Given task → Put the material, from its first line through the line that contains "will tap(127, 6).", into a Markdown table with the columns Row and Line, leaving out blank lines.

Records for this exercise →
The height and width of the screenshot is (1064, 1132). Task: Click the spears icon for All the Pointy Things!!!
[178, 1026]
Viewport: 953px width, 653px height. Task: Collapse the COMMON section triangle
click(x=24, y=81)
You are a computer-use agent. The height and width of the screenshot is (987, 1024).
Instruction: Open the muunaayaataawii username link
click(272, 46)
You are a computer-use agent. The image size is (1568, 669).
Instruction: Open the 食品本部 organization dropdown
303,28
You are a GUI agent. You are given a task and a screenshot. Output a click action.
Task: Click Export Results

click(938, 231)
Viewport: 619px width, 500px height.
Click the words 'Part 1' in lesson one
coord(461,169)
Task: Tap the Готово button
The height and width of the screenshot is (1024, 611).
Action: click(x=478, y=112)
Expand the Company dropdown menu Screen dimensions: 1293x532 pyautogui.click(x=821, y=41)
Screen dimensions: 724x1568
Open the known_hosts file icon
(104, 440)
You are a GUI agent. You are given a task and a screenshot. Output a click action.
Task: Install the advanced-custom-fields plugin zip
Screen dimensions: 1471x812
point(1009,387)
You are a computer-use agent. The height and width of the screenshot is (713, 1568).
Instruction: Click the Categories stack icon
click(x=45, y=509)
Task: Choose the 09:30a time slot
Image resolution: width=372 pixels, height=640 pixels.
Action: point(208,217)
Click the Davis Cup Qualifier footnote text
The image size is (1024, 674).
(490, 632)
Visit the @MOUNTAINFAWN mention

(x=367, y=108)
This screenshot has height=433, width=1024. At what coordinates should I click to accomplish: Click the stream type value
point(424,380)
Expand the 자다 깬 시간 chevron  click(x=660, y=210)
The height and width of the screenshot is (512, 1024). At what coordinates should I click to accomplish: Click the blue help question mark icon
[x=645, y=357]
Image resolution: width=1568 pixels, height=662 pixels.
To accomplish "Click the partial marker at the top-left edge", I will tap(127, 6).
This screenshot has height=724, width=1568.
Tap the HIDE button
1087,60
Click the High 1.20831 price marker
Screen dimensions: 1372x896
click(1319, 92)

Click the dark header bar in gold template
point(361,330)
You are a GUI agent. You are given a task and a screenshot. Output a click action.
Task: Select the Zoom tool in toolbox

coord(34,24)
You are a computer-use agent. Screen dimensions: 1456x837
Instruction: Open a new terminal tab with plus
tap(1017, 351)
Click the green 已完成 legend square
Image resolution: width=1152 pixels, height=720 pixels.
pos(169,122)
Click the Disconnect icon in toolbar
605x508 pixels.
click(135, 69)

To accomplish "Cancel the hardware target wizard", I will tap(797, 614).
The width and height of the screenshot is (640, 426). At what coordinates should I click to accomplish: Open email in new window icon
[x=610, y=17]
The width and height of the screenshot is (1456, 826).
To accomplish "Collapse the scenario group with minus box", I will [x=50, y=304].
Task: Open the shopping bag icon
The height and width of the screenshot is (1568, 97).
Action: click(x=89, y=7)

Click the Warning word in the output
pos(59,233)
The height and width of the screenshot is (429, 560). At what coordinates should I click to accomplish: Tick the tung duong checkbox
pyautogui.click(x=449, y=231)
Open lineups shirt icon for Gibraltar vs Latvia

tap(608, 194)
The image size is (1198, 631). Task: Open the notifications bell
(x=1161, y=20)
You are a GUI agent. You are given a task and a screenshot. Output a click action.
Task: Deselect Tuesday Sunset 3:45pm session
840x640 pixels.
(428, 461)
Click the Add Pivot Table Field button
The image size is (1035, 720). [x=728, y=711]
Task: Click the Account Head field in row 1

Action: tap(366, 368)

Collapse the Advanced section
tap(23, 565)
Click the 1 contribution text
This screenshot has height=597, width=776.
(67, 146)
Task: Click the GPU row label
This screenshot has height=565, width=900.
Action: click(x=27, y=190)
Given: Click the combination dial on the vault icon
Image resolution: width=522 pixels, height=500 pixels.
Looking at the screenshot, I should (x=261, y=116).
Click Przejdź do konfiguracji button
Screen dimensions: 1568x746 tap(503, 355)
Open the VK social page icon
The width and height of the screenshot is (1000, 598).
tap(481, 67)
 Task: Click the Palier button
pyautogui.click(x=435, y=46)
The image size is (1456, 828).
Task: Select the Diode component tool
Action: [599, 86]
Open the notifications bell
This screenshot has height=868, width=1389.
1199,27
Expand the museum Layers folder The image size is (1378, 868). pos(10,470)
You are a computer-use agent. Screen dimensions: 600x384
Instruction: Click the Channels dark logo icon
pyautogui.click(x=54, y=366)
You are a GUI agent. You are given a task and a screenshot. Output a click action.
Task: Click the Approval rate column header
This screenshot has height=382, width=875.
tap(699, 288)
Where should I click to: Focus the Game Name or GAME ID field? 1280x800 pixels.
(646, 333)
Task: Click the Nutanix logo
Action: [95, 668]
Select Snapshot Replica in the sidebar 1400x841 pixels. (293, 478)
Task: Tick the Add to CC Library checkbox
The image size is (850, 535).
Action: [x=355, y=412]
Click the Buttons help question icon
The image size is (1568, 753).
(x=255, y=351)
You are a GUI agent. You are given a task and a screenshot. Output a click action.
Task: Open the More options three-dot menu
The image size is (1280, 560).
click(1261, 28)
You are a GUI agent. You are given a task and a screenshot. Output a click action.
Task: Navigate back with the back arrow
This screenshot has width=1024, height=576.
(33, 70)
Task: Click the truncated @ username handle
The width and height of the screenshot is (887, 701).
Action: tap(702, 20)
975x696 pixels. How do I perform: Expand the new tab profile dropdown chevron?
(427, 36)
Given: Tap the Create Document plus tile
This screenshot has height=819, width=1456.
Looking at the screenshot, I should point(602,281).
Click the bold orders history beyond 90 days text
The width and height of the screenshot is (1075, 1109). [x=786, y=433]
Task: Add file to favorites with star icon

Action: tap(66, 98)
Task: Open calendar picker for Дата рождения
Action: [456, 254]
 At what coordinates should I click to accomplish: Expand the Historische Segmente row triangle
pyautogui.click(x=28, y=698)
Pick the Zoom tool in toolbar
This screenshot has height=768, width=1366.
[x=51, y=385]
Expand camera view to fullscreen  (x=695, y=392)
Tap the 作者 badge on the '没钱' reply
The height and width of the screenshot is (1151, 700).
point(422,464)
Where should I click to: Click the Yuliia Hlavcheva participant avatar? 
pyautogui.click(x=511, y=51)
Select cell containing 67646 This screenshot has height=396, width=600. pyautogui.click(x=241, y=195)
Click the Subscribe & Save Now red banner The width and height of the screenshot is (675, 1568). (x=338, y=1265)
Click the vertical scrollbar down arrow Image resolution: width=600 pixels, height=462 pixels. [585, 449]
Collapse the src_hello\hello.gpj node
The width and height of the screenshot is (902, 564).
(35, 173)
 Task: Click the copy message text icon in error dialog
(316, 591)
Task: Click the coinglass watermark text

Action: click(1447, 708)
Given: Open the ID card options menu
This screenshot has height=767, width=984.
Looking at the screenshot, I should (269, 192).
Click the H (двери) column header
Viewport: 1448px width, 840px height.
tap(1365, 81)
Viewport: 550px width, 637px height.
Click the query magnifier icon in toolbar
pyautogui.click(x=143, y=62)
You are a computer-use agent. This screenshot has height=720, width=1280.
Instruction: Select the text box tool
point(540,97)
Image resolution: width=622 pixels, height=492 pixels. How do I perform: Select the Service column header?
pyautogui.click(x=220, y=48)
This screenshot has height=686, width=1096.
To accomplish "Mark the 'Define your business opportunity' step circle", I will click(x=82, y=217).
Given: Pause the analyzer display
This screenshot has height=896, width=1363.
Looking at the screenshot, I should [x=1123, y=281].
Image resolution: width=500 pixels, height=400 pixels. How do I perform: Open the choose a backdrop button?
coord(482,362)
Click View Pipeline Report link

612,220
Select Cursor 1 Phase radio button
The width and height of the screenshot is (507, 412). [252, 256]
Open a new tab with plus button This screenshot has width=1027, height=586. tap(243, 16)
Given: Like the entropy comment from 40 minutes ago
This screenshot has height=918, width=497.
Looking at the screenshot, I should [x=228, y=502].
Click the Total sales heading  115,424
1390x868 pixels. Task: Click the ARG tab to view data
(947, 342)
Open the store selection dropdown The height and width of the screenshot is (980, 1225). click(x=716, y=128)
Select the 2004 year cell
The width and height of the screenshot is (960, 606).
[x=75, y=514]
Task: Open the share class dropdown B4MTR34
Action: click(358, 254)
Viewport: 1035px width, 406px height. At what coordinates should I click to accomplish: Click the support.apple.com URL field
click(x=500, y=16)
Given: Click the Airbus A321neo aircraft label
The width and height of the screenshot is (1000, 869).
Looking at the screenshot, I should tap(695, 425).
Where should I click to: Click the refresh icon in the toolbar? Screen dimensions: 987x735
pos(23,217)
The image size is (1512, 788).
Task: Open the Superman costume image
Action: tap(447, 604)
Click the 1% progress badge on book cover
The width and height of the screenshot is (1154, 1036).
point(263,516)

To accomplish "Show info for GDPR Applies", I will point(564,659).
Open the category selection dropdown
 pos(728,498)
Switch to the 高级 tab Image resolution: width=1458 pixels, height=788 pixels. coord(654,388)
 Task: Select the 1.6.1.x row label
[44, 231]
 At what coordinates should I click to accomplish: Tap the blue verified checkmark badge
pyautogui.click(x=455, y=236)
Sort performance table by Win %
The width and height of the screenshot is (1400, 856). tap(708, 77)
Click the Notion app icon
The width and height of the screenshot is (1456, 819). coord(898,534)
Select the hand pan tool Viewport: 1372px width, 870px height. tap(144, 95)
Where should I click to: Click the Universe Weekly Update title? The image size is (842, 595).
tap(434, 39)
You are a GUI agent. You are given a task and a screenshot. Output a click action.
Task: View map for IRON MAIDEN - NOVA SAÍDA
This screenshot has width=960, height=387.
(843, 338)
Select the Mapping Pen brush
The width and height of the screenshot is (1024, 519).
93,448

Answer to the exercise →
| Row | Line |
|---|---|
| 1 | The height and width of the screenshot is (1064, 1132). Task: Click the spears icon for All the Pointy Things!!! |
| 2 | [178, 1026] |
| 3 | Viewport: 953px width, 653px height. Task: Collapse the COMMON section triangle |
| 4 | click(x=24, y=81) |
| 5 | You are a computer-use agent. The height and width of the screenshot is (987, 1024). |
| 6 | Instruction: Open the muunaayaataawii username link |
| 7 | click(272, 46) |
| 8 | You are a computer-use agent. The image size is (1568, 669). |
| 9 | Instruction: Open the 食品本部 organization dropdown |
| 10 | 303,28 |
| 11 | You are a GUI agent. You are given a task and a screenshot. Output a click action. |
| 12 | Task: Click Export Results |
| 13 | click(938, 231) |
| 14 | Viewport: 619px width, 500px height. |
| 15 | Click the words 'Part 1' in lesson one |
| 16 | coord(461,169) |
| 17 | Task: Tap the Готово button |
| 18 | The height and width of the screenshot is (1024, 611). |
| 19 | Action: click(x=478, y=112) |
| 20 | Expand the Company dropdown menu Screen dimensions: 1293x532 pyautogui.click(x=821, y=41) |
| 21 | Screen dimensions: 724x1568 |
| 22 | Open the known_hosts file icon |
| 23 | (104, 440) |
| 24 | You are a GUI agent. You are given a task and a screenshot. Output a click action. |
| 25 | Task: Install the advanced-custom-fields plugin zip |
| 26 | Screen dimensions: 1471x812 |
| 27 | point(1009,387) |
| 28 | You are a computer-use agent. The height and width of the screenshot is (713, 1568). |
| 29 | Instruction: Click the Categories stack icon |
| 30 | click(x=45, y=509) |
| 31 | Task: Choose the 09:30a time slot |
| 32 | Image resolution: width=372 pixels, height=640 pixels. |
| 33 | Action: point(208,217) |
| 34 | Click the Davis Cup Qualifier footnote text |
| 35 | The image size is (1024, 674). |
| 36 | (490, 632) |
| 37 | Visit the @MOUNTAINFAWN mention |
| 38 | (x=367, y=108) |
| 39 | This screenshot has height=433, width=1024. At what coordinates should I click to accomplish: Click the stream type value |
| 40 | point(424,380) |
| 41 | Expand the 자다 깬 시간 chevron  click(x=660, y=210) |
| 42 | The height and width of the screenshot is (512, 1024). At what coordinates should I click to accomplish: Click the blue help question mark icon |
| 43 | [x=645, y=357] |
| 44 | Image resolution: width=1568 pixels, height=662 pixels. |
| 45 | To accomplish "Click the partial marker at the top-left edge", I will tap(127, 6). |